Filatima xanthuris

Scientific classification
- Kingdom: Animalia
- Phylum: Arthropoda
- Class: Insecta
- Order: Lepidoptera
- Family: Gelechiidae
- Genus: Filatima
- Species: F. xanthuris
- Binomial name: Filatima xanthuris (Meyrick, 1927)
- Synonyms: Gelechia xanthuris Meyrick, 1927;

= Filatima xanthuris =

- Authority: (Meyrick, 1927)
- Synonyms: Gelechia xanthuris Meyrick, 1927

Species of moth

Filatima xanthuris is a moth of the family Gelechiidae. It is found in North America, where it has been recorded from North Carolina, South Carolina, Texas, New Mexico, Arizona, Utah, Nevada, Manitoba, Alberta, British Columbia, Washington and Oregon.

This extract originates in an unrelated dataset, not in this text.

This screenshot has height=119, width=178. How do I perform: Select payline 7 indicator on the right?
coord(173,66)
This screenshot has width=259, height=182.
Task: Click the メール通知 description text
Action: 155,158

The wingspan is 20–24 mm. The forewings are fuscous, obscurely irrorated darker, sometimes with a short dark fuscous streak on the fold towards the base in females. The stigmata are cloudy, dark fuscous, the plical obliquely before the first discal, the second discal rather large, subtriangular or elongate, but all
these in males obscure and sometimes hardly perceptible, in females more distinct. The apical area is often sprinkled whitish, with a small indistinct whitish spot on the costa at four-fifths and a faint angulated line sometimes perceptible. The hindwings are light bluish-grey.

The larvae feed on Thermopsis pinetorum, Lupinus, Robinia and Vicia species.